12. An apparatus for processing video content for display on a display, the apparatus comprising:

an input interface configured to receive second video content to be displayed; and

at least one processor configured to:

displaying first video content on the display;

outputting the frame of the second video content for display on the display.

13. A method for processing video content comprising a first portion and a second portion, the method comprising, in at least one processor of a device:

obtaining a first luminance value of the first portion;

obtaining a second luminance value of the second portion;

adjusting the brightness of the frame of the second portion based on the first brightness value and the second brightness value; and

and storing the brightness-adjusted frame of the second part.

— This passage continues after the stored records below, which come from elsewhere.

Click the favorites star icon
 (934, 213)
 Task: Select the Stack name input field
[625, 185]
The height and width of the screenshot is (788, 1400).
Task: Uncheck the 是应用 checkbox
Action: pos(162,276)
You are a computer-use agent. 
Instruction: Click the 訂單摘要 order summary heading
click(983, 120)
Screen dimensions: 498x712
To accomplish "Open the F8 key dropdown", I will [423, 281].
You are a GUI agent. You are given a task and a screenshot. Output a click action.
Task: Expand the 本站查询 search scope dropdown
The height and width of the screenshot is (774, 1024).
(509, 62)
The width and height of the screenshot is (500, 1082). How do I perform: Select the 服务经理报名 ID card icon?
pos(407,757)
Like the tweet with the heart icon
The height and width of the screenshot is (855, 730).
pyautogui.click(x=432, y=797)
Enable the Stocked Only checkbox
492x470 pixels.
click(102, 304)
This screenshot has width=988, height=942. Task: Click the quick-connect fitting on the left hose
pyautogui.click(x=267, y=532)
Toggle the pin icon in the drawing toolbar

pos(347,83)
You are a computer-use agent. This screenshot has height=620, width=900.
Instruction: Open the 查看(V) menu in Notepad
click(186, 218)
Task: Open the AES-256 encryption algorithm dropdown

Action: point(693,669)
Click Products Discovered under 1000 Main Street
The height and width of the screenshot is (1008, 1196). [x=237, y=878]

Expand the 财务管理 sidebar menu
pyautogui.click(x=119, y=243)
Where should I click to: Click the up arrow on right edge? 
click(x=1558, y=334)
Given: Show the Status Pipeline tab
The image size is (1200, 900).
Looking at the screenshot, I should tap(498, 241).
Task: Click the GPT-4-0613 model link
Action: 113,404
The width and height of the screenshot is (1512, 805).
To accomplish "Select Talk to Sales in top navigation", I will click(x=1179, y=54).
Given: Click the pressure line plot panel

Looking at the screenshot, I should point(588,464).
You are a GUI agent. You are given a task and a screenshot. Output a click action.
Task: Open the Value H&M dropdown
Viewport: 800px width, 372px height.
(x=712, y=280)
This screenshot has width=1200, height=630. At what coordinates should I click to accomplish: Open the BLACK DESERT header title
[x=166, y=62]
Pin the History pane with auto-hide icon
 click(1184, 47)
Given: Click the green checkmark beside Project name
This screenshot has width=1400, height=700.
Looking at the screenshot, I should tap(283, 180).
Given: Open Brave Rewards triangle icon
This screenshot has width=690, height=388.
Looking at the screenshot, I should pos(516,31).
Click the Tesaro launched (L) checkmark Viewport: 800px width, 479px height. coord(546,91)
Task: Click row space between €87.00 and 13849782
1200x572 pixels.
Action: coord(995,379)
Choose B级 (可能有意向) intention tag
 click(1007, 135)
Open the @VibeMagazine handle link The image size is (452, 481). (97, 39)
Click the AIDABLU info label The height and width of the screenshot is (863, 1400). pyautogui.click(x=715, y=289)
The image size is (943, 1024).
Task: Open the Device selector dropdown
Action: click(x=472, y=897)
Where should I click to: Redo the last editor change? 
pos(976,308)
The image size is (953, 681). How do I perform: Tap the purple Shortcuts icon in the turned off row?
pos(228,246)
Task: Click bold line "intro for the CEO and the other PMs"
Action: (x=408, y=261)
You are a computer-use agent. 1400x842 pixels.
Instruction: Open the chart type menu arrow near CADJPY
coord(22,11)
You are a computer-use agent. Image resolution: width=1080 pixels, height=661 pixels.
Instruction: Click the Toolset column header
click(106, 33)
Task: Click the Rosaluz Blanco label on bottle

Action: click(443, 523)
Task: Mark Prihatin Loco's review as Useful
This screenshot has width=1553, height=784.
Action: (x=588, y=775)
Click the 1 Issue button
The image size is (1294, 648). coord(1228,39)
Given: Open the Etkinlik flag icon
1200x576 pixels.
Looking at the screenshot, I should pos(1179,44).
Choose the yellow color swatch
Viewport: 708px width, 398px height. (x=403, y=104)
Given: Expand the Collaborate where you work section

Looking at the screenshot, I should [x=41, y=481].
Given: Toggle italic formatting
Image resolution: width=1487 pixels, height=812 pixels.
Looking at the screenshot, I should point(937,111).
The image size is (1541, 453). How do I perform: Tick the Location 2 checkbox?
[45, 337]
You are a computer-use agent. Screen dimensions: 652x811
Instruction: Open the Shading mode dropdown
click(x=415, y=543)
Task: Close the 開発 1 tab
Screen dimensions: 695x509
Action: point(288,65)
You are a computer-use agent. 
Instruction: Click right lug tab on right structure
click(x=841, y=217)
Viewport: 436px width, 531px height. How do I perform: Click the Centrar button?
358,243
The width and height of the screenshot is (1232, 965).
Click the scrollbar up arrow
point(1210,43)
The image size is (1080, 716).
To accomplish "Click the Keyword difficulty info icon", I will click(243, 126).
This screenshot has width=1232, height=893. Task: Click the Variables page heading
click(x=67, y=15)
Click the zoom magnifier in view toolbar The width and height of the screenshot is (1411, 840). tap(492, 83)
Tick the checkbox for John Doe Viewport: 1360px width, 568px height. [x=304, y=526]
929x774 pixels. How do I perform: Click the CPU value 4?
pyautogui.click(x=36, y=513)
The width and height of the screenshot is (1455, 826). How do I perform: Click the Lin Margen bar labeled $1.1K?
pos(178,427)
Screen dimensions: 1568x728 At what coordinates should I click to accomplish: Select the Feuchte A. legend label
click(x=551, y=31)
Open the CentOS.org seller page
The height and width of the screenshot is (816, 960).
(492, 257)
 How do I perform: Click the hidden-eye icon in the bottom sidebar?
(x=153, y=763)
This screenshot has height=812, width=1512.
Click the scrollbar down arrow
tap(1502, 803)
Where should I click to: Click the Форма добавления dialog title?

14. An apparatus for processing video content comprising a first portion and a second portion, the apparatus comprising:

at least one processor configured to:

obtaining a first luminance value of the first portion;

obtaining a second luminance value of the second portion; and

an interface configured to output the brightness adjusted frame of the second portion for storage.

15. A non-transitory computer readable medium storing program code instructions which, when executed by a processor, implement the steps of the method according to at least one of claims 1 to 11.